Is the Cover Letter Dead?

Is The Cover Letter Dead?



Cover letters are on the decline, as the rise in social media and other platforms has experts who believe that it might be obsolete in a few short years. The use of LinkedIn and other social platforms has given recruiters better insight into candidates applying for positions. According to a study, approximately sixty percent of recruiters use social media to conduct background checks on prospective employees. More than forty percent of them would not consider interviewing an applicant if they can’t find any online information. People have argued that it’s eroded the barriers of privacy, and while that may be true, its now more important than ever to maintain an online presence.

Research the role, and avoid the One Size Fits All approach.

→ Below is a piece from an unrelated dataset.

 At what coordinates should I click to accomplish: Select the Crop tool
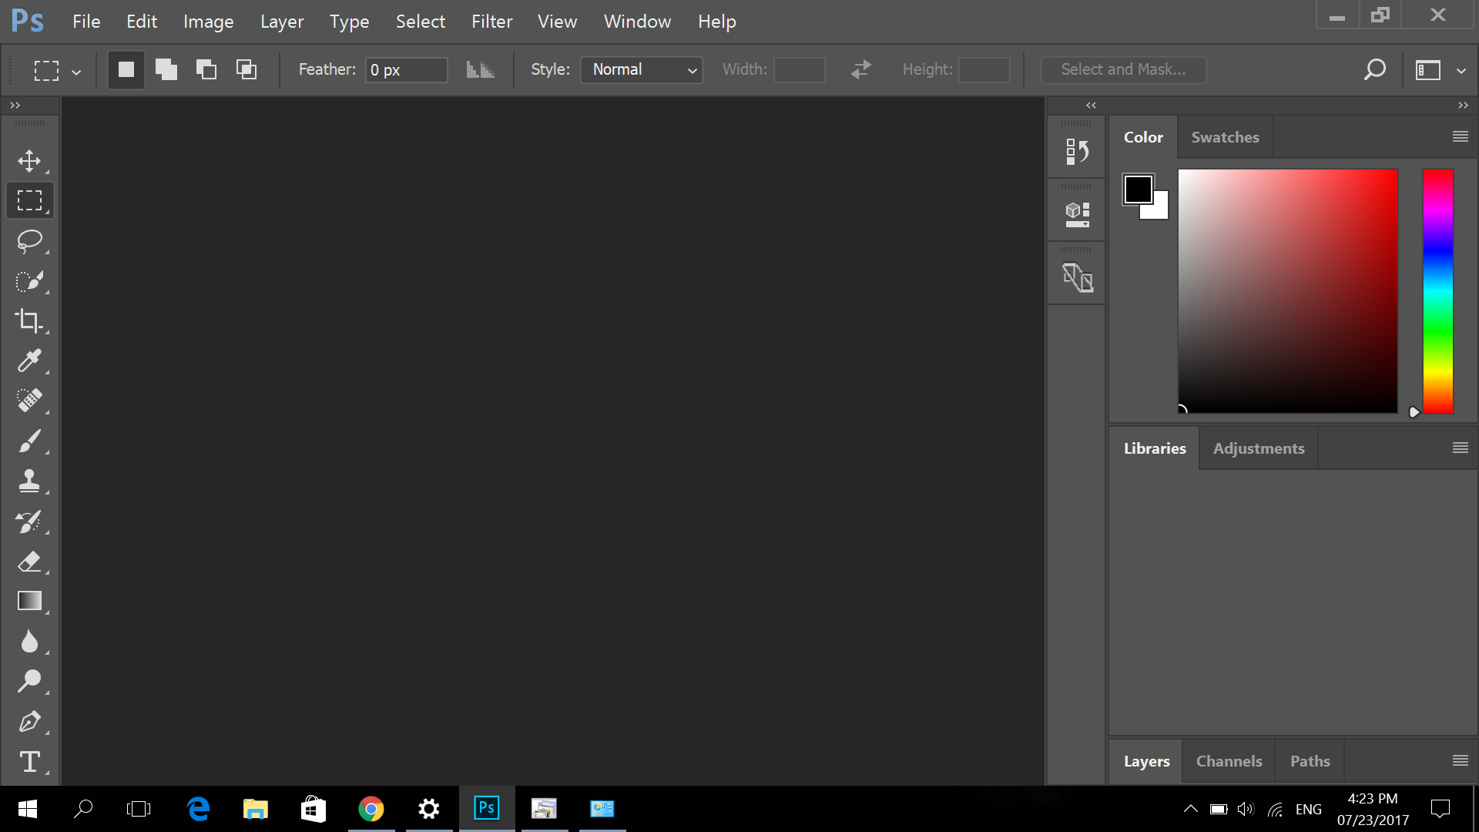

A cover letter isn’t always necessary when applying for a job and often can be inconsequential. That doesn’t mean that it’s useless, as it gives you a chance to explain your understanding of the position and company you’re applying to in your own words and elaborate on several key points on your resume. Try tailoring your cover letter to each position you apply to rather than a one-size-fits-all approach. A common mistake people make is that they forward the same cover letter to several employers, even if it is in the same industry. We would suggest you take the time to research each role and try to address their job descriptions and requirements rather than solely focusing on your qualifications

It Exhumes Professionalism and Shows that You’re Interested

According to research, recruiters on average spend about 6.25 seconds on a resume and perhaps even less on a cover letter. While it may seem like cover letters are a dying breed, we argue that several high-level postings require cover letters to be submitted with resumes. It adds a sense of professionalism and is a good way to separate yourself from other candidates. The best cover letters cover the job description while highlighting the applicant’s relevant information clearly and concisely. Unlike the resume, no two cover letters should ever be the same. Your cover letter shows that you have researched the role and have an active interest in the company.


Many employers and professional recruiters are putting forward their opinion that cover letters are finally dead. We would like to disagree respectfully, and although we agree that its requirement is on the decline, we argue that its value should not be underestimated. The cover letter was never meant to be a substitute or replacement for a resume but rather an extension of it. Maintaining a professional online profile has taken precedence over having polished cover letters over the years as more companies are taking stricter measures in their employment criteria. A cover letter may not always be required or read thoroughly by a prospective employer, but that doesn’t mean it doesn’t have its merits. It allows you to research the role extensively and highlight the strong points of your resume accordingly. If called over for an interview, it will allow you to be better prepared with talking points.